PROVIDED PASSAGE:
========================================
As you may have read by now, 7th & Palm was created to give away more time and resources to help others...and build a business model along the way that puts that type of giving mentality, purposeful business practices, and serving habits at the core of everything we do. Our brand is built on a 1/1/1 philanthropy model, designed to give back to the local and global community by donating 1% of our business’s time, 1% of our profits, and 1% of our product annually. But it's not all about just giving aid, it's more about changing the way we think, the way we serve, and the way we go about creating change for good.
So what can we do? We can pick smart, strategic partnerships and people we believe in to help support that are working to change the world for good as well.
Meet the Correll family. Not only have they become dear friends along the way, we're so compelled by the mission work they are doing in Kenya, Africa. They've lived in several continents throughout their marriage, and we've seen first-hand how they prioritize building relationships with others in order to build a solid foundation for their life and their work serving others—to build a circle that goes beyond physical borders. Read on to learn more.
The Correll family is currently living in Kenya full-time, working in areas of sustainability projects, business development, and vocational training to help people and communities in Kenya grow towards long-term success in work and life.
========================================
DATASET CONTENT:
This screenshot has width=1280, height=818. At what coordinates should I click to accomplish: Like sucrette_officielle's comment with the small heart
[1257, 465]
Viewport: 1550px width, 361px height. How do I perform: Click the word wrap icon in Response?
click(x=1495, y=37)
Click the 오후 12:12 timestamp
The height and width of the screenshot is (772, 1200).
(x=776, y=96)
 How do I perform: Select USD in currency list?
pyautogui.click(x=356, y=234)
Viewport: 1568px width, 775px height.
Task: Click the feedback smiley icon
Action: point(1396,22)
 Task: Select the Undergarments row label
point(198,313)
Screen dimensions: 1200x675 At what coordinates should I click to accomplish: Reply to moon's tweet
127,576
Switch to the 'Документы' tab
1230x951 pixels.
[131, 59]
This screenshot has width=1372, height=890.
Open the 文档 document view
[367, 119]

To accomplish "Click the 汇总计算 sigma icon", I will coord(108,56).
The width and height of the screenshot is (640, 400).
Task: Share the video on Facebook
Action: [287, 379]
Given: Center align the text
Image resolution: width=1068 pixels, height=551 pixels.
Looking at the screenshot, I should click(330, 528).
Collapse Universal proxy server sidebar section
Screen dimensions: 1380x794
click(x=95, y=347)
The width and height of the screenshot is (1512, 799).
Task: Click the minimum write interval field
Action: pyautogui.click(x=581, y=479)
========================================
ACTIVITY 1: According to the passage about 7th & Palm's giving model, where does the Correll family currently live full-time?
ACTIVITY 2: In one to three sentences, explain why the Correll family puts a priority on building relationships with others, as the 7th & Palm passage describes.
ACTIVITY 3: Extend the passage about 7th & Palm's giving model, picking up after its last sentence.
The material has no connection to the passage about 7th & Palm's giving model.

ANSWER BOX 1: The Correll family lives full-time in Kenya.

ANSWER BOX 2: They build relationships to lay a solid foundation for their life and for their work serving others. The aim is a circle that reaches beyond physical borders.

ANSWER BOX 3:
Through their work, the Corrells look forward to being the light of Christ in the darkness in the relationships and networks God gives them the opportunity to build.
Engaging in this work takes a lot of time and patience. There is often a strong dependence mentality in countries like Kenya, and while generous charity given to help is good, the pressure to produce tangible results too often leads to greater dependency and less empowerment. To better understand, check out these sources of information regarding poverty work:
- When Helping Hurts by Steve Corbett - “Material poverty alleviation involves the much harder task of empowering people to earn sufficient material things through their own labor, for in so doing we move people closer to being what God created them to be (pg. 74).”
- Toxic Charity by Robert Lupton - “Not only does aid foment political instability and corruption, it discourages free enterprise—like the African mosquito-netting manufacturer who was put out of business by well-meaning charities that handed out millions of free nets.” (pg.95)
- Poverty Inc. on Netflix or Amazon - "The having a heart for the poor isn't hard. We all have that. But having a MIND for the poor, that's the challenge. Can we treat them as equals, as partners, as colleagues? Can we allow them to be the locus of responsibility for their own future...and then be willing to be guided by their vision?"